Understanding C++11 move semantics

If you’re a programmer, you’ll be familiar with the difference between making a copy of an object, and making a reference (or a pointer) to it. If implemented correctly, the former duplicates the data, resulting in two (or more) independent instances. The latter allows the same original data to be accessed in two (or more) different ways. These concepts are common to many languages, and are essential to passing and returning data in your program.
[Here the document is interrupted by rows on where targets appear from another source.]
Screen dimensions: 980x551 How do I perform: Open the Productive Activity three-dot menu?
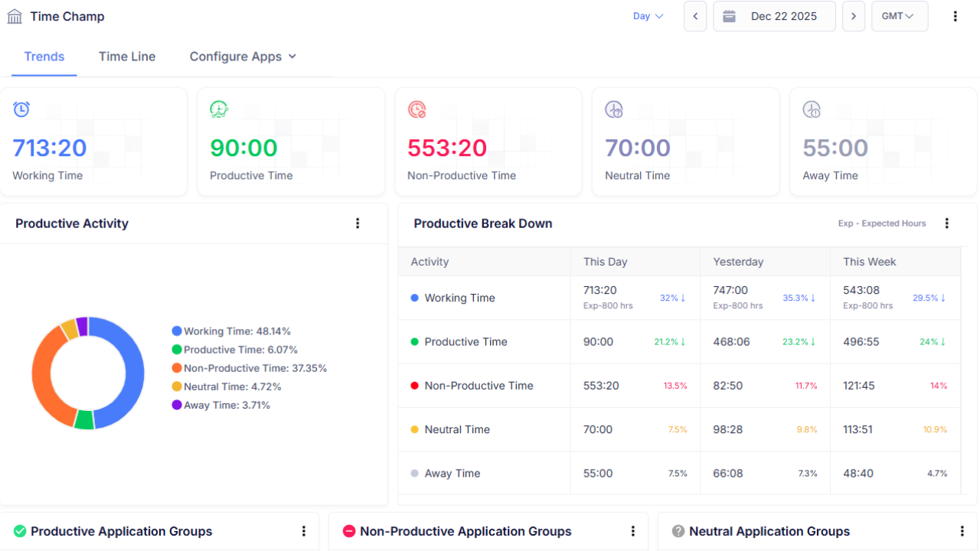pyautogui.click(x=358, y=223)
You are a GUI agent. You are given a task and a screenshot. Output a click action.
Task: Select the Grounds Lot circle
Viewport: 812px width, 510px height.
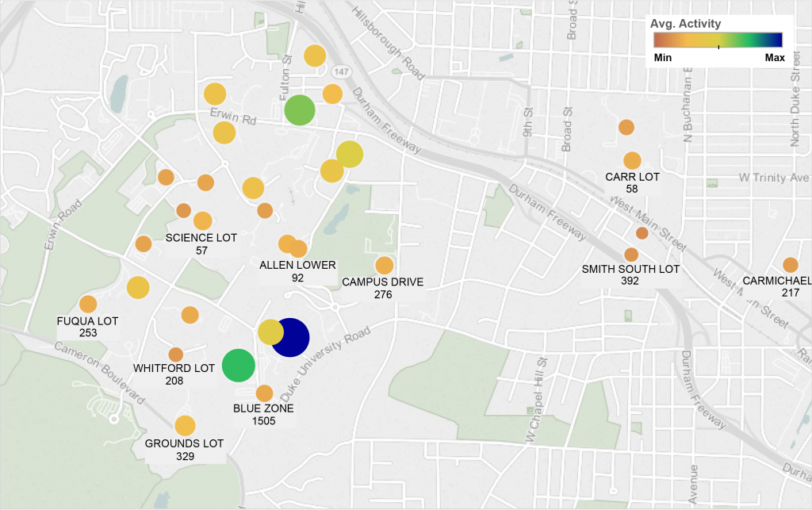pyautogui.click(x=185, y=426)
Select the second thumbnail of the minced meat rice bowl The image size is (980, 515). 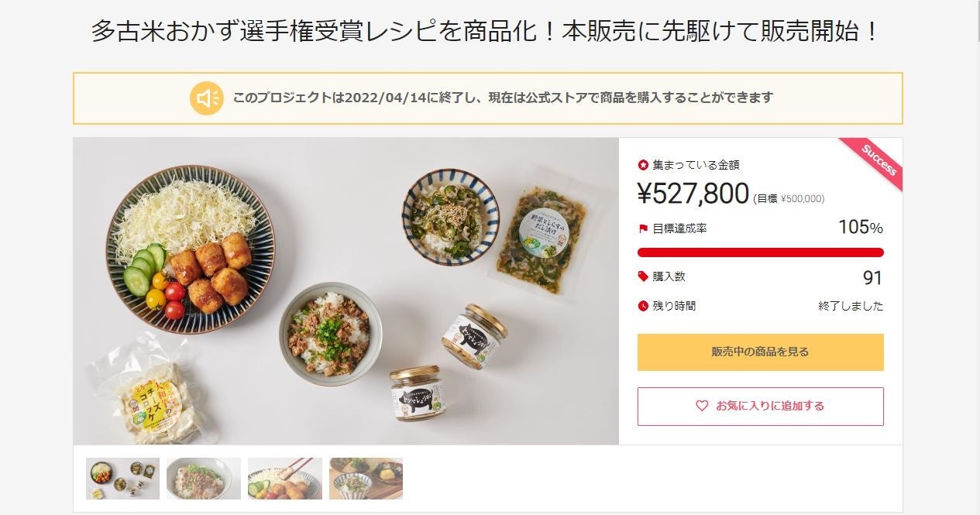pos(204,479)
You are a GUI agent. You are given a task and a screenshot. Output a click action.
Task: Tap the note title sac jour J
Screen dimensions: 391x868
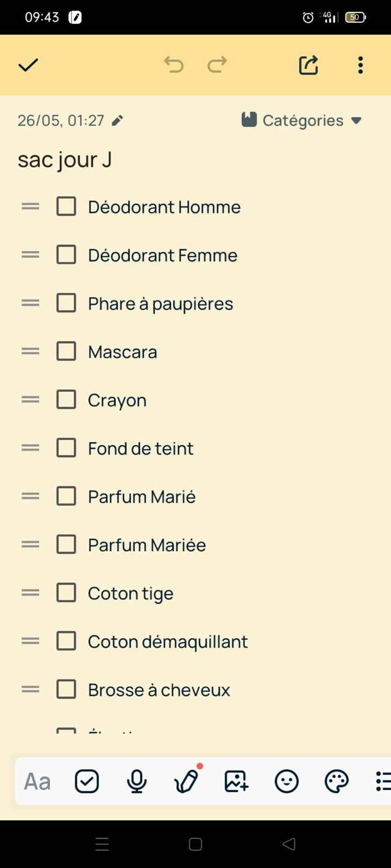coord(64,159)
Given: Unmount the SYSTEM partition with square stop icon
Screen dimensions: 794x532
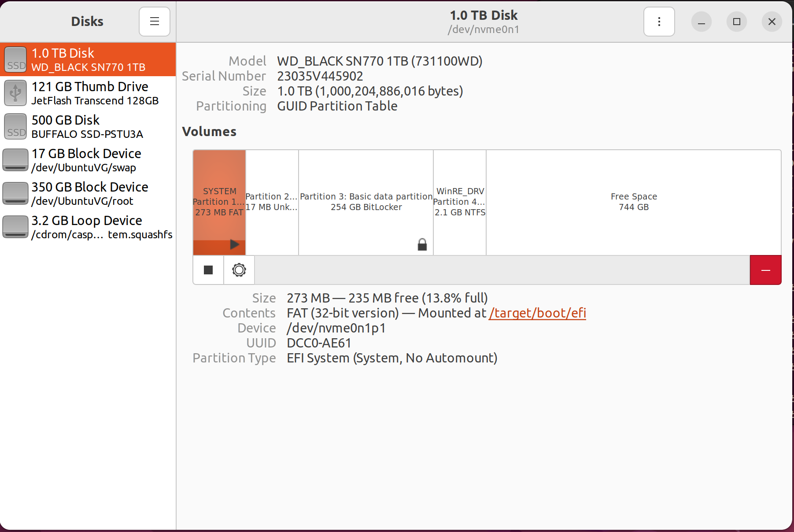Looking at the screenshot, I should click(208, 270).
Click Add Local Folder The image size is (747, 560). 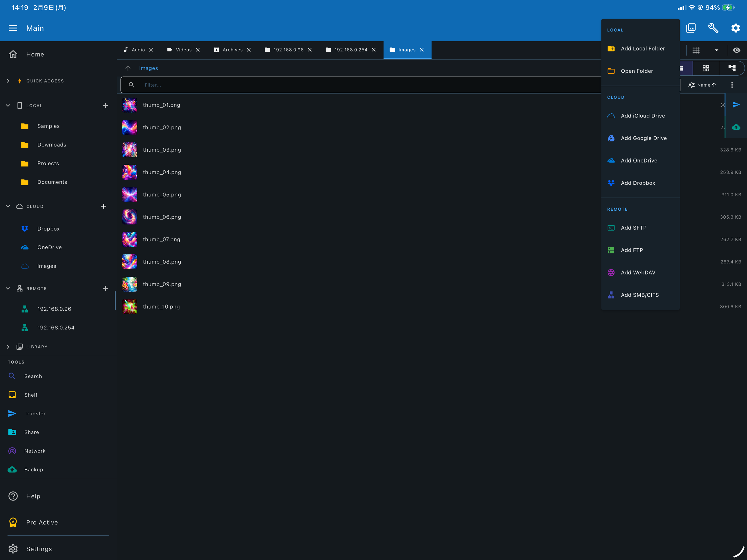pos(643,48)
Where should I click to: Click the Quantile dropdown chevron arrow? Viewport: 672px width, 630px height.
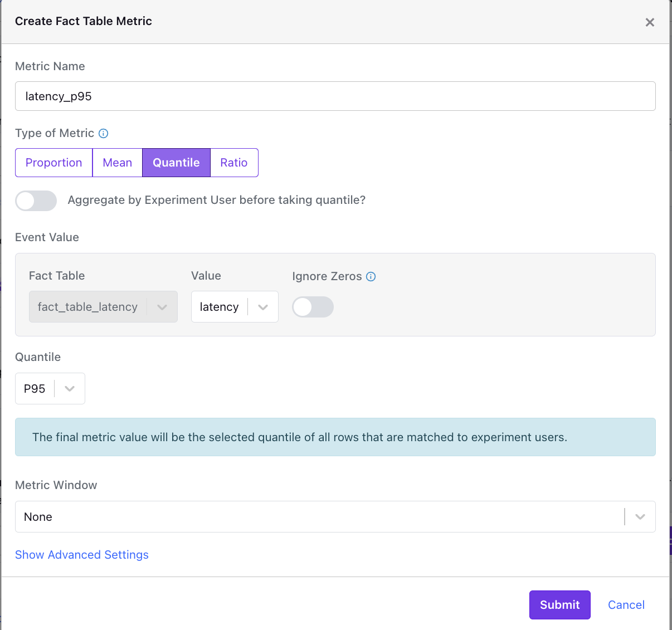(x=69, y=388)
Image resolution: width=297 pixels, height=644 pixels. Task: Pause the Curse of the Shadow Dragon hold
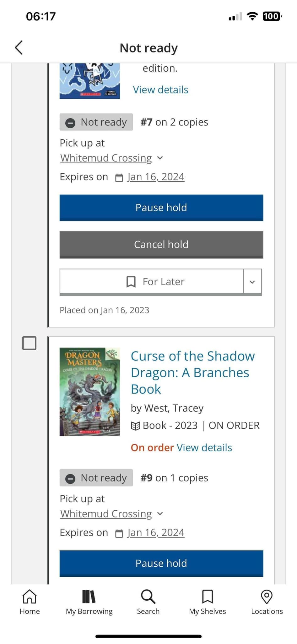coord(161,563)
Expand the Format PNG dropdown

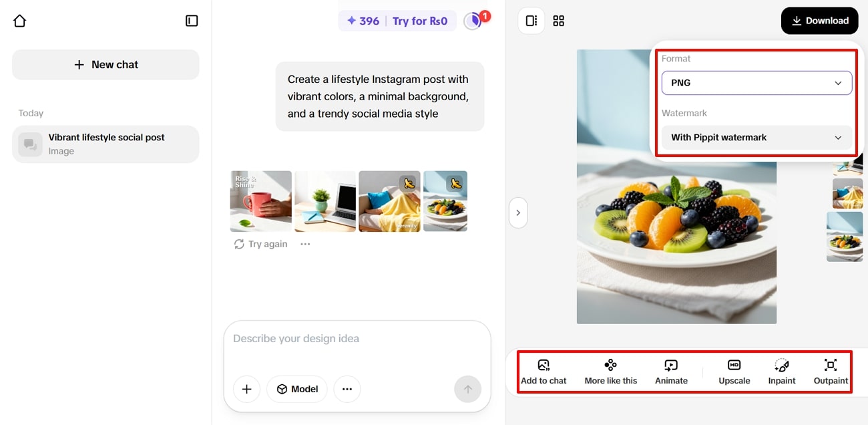tap(756, 83)
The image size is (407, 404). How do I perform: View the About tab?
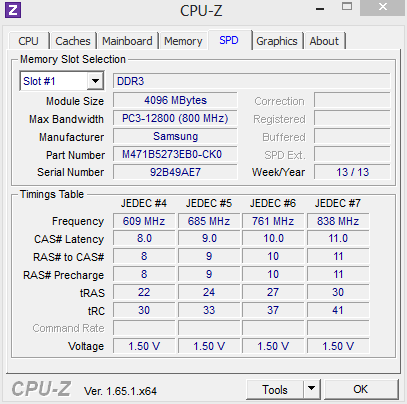pyautogui.click(x=324, y=41)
As of C++11, you can think of ‘move’ as being a third alternative. It’s expanded the core features of the language, adding move constructors and move-assign operators to your class design arsenal. It’s required the introduction of a new type of reference as well, known as “R-value references”, which we’ll look at later.

To quote from Scott Meyers’ excellent C++11 training materials, “move is an optimization of copy”. In practical terms it’s very similar to copying, but can offer a number of advantages, especially where copying and referencing are impossible or undesirable. In this post, I’ll try to cover the basics of moves, so you can understand what they are and how you can start using them yourself.

Moving = transferring state / ownership

A bit of a mental hurdle to get over is what “move” really means. The program isn’t physically relocating any data. Rather, it’s transferring the state of one object into another.Think of it like selling a house. The building itself doesn’t get relocated or copied, but ownership transfers from the seller to the buyer.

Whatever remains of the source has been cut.